_Task requirements_.
Could you retype the records below exactly as they appear, skipping any pictures?

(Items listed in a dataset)
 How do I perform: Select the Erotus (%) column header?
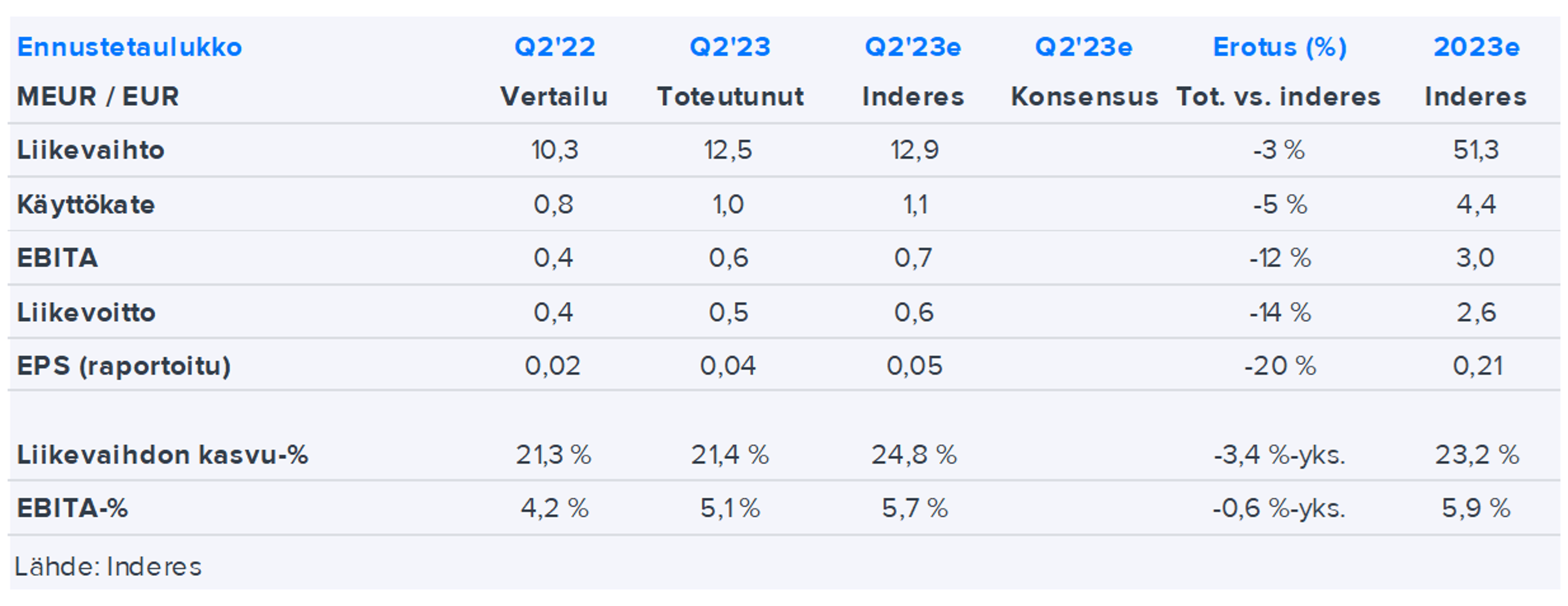1279,47
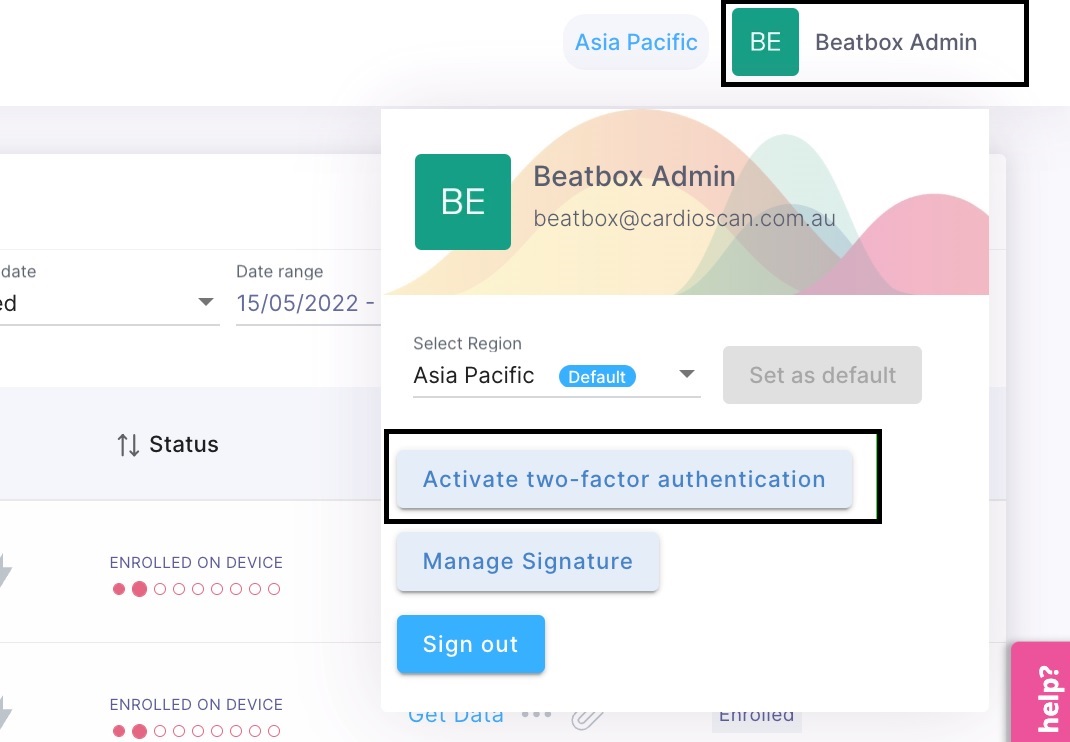Open the Asia Pacific region selector pill

[635, 41]
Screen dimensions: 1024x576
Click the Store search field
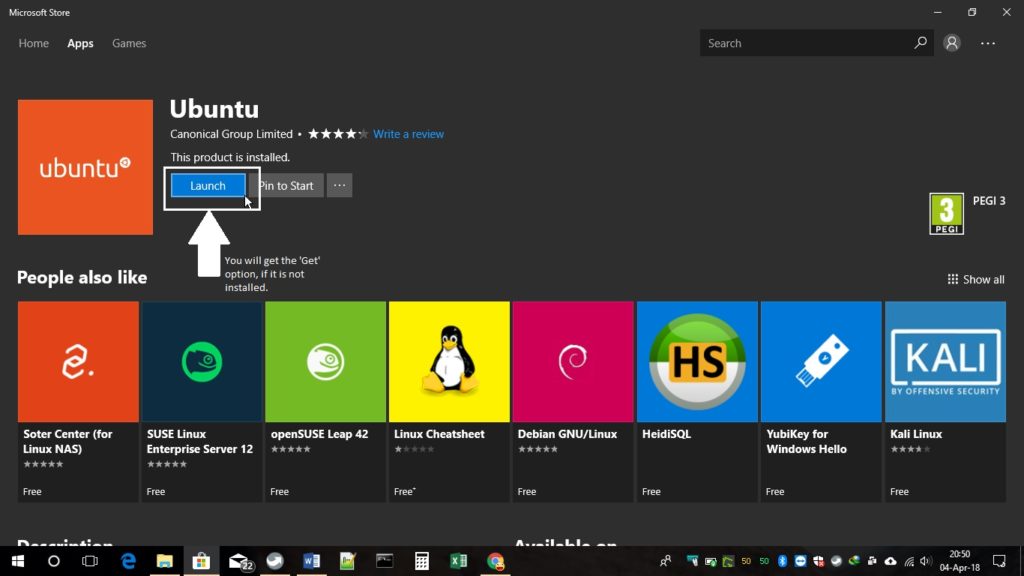(810, 43)
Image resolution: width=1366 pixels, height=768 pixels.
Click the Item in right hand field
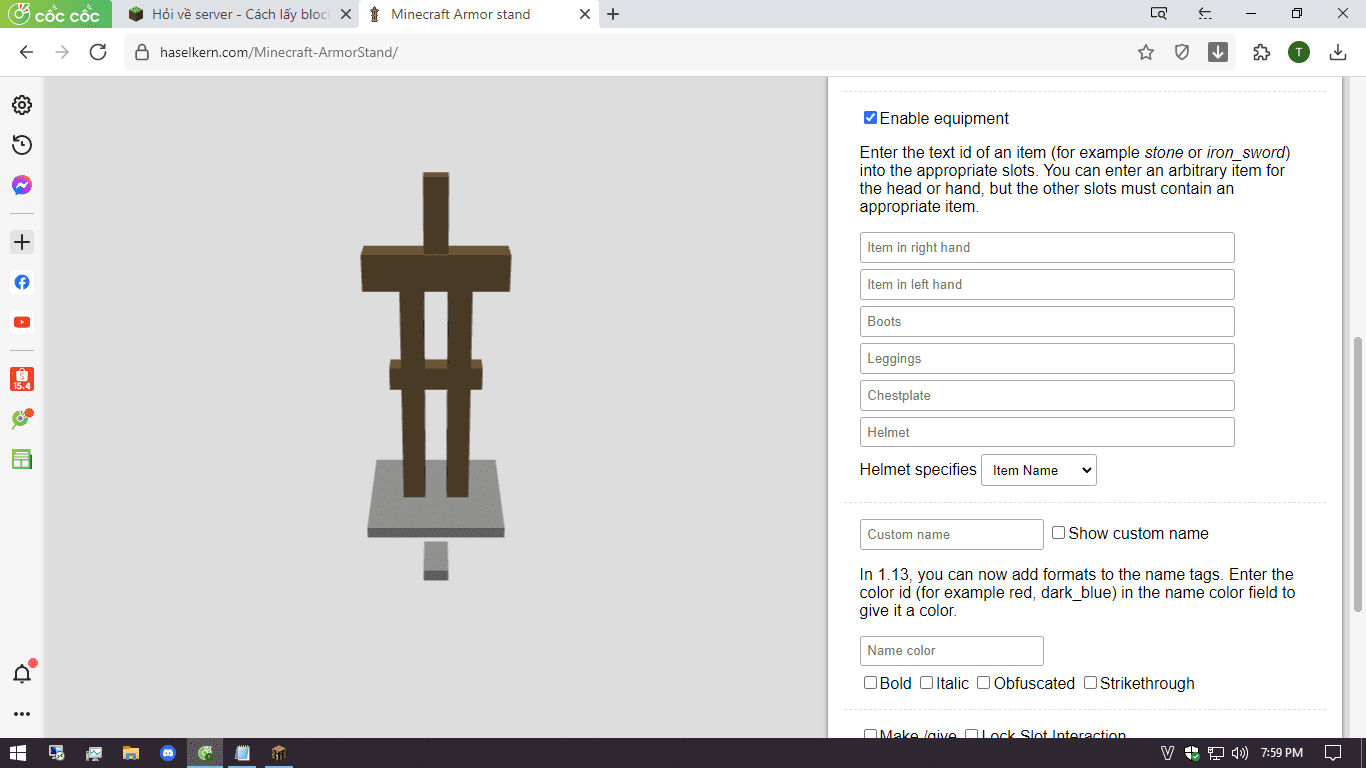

_Output of the exercise_.
 How do I perform: Select the Erotus (%) column header?
1279,47
Open the Asia Pacific region selector pill

[635, 41]
Screen dimensions: 1024x576
Click the Store search field
(810, 43)
Image resolution: width=1366 pixels, height=768 pixels.
Click the Item in right hand field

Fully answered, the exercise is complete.